• [Passage provided]:
Written by Robert Frazer on 17 Jan 2017
Distributor Dark Horse • Author/Artist Kengo Hanazawa • Price £14.99
Zombies - is this horror genre as reeking and rotten as the undead shamblers themselves? We've had slow zombies in Night of the Living Dead, and we've had fast zombies in 28 Days Later. The world of anime has also eagerly devoured the zombie concept down to the gristle and bone - we've had zombies as philosophical treatise in Sunday Without God, zombies as action-adventure in Resident Evil: The Marhawa Desire, zombies as social commentary in Life is Dead, zombies as comedy in Space Dandy, zombies as romance in Sankarea: Undying Love... and Highschool of the Dead has the signal achievement of zombies as sex objects. With vice-like jaws zombies have clamped onto anime right up into the present day, featuring in recent and current shows like School-Live! and Kabaneri of the Iron Fortress. Many people have been saying that zombies have become old hat again and that it's time to reinter the cadaver for some worm-eaten sleep to be revived for a later generation - but zombies are nothing if not durable and they've shrugged off all attacks to spread the infection to new releases like Seven Seas' Hour of the Zombie and our topic for today, Dark Horse's release of I Am A Hero. Is the zombie apocalypse truly dead and buried, or do these monsters still have teeth?
I Am A Hero is a well-established manga, published since 2009 and still ongoing with twenty original tankobons to date, by Kengo Hanazawa in the Big Comic Spirits magazine. His earlier works, boxing manga Boys on the Run and the otaku romance Ressentiment have never reached the UK but I Am A Hero is already widely translated in multiple languages and it's a comparatively late arrival in English, (although Dark Horse plans to catch up quickly with the 2-in-1 omnibus format for its releases as this first volume collected together the first two Japanese tankobons). Coming in late though has given I Am A Hero time to increase its presence with numerous plaudits, including being a multi-million seller in Japan that's popular enough to support a spin-off manga I Am A Hero In Osaka which started last year. In addition to that I Am A Hero has won the prestigious Shogakukan Manga Award and is getting adapted into a live-action movie slated for release later this year.
The manga tells the tale of Hideo Suzuki - a thirty-five year old artist in modern Japan, and all-round deadbeat loser. Working as a drawing assistant for an ecchi harem manga, his life is a long boring round of twelve-hour days pasting censor mosaics over cartoon vaginas in an unsociable grind that means the figments of his imagination offer better conversation than the indifferent grunts of his colleagues and his anonymous, empty life back in his cramped bedsit. He's realised too late that his lame attempt to be zany and distinctive with his "Apple Booger" pen-name is just weird and off-putting to readers, and his own manga pitches are blown off by his editor as the unimaginative dross of someone with no life experience. He has a girlfriend, but he's riven by suspicious jealousy that she's still hooking up with her former partner. The only thing that Hideo has to set himself apart from the herd is that he owns a shotgun - a notable rarity in Japan, a country with heavy gun control - but work has been slamming Hideo with so much crunch that he hasn't had time to attend the range sessions he needs to keep his license up-to-date so he may soon be even losing that. All-in-all, Hideo feels acutely that he is no more than a bit-part supporting character in the manga of his own life, and his self-assurance that he's the hero of this story is ringing increasingly hollow. The problem when you compare your own life to a manga, though, is that you leave yourself exposed to plot twists - and the ground under Hideo's feet has a sudden shift as a zombie apocalypse begins to erupt over Japan. Each night before bed Hideo sits with his shotgun and tells himself that he's the hero - but maybe being a background extra wasn't so bad after all.

• [Supplied data]:
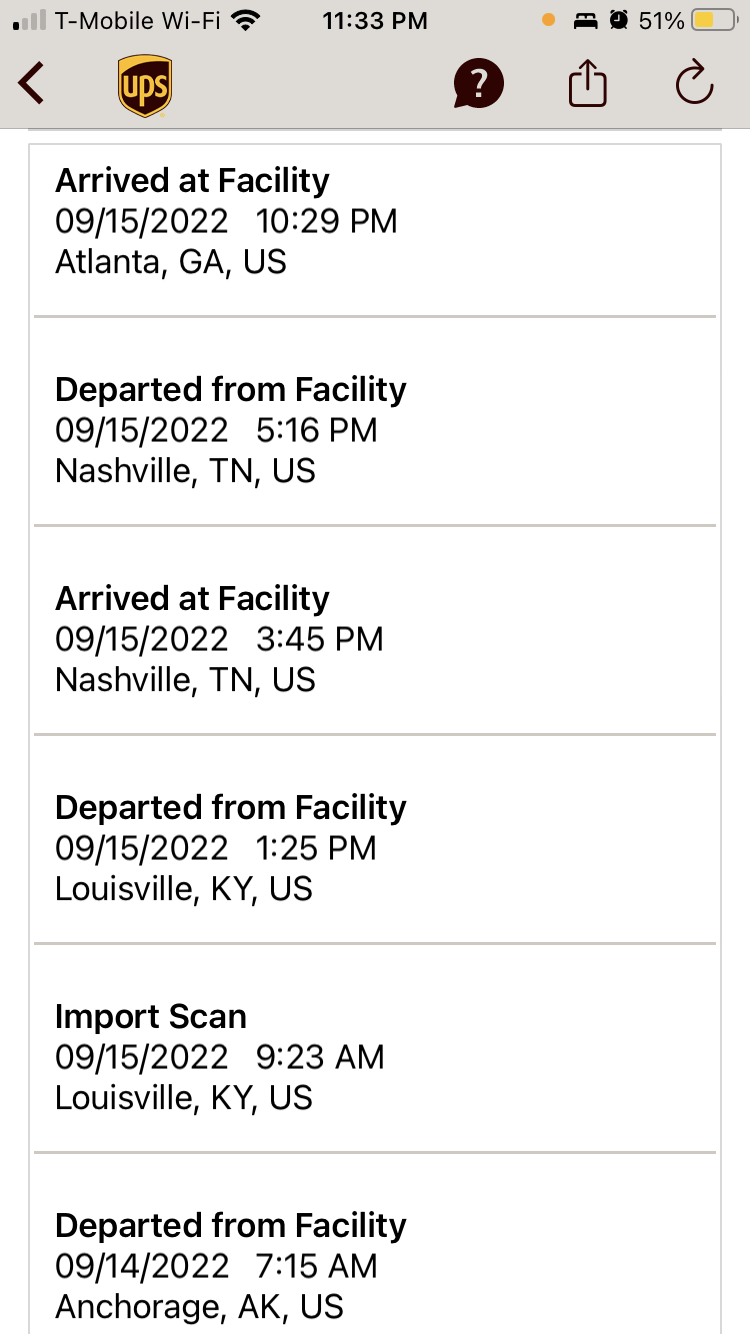The image size is (750, 1334).
Task: Tap the alarm clock status icon
Action: coord(619,20)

• [Work task]:
The review of I Am A Hero names several ways anime has used zombies, each tied to a title. List every one of those uses along with its title. You can ignore the listing.

• [Final answer]:
- Philosophical treatise: Sunday Without God
- Action-adventure: Resident Evil: The Marhawa Desire
- Social commentary: Life is Dead
- Comedy: Space Dandy
- Romance: Sankarea: Undying Love
- Sex objects: Highschool of the Dead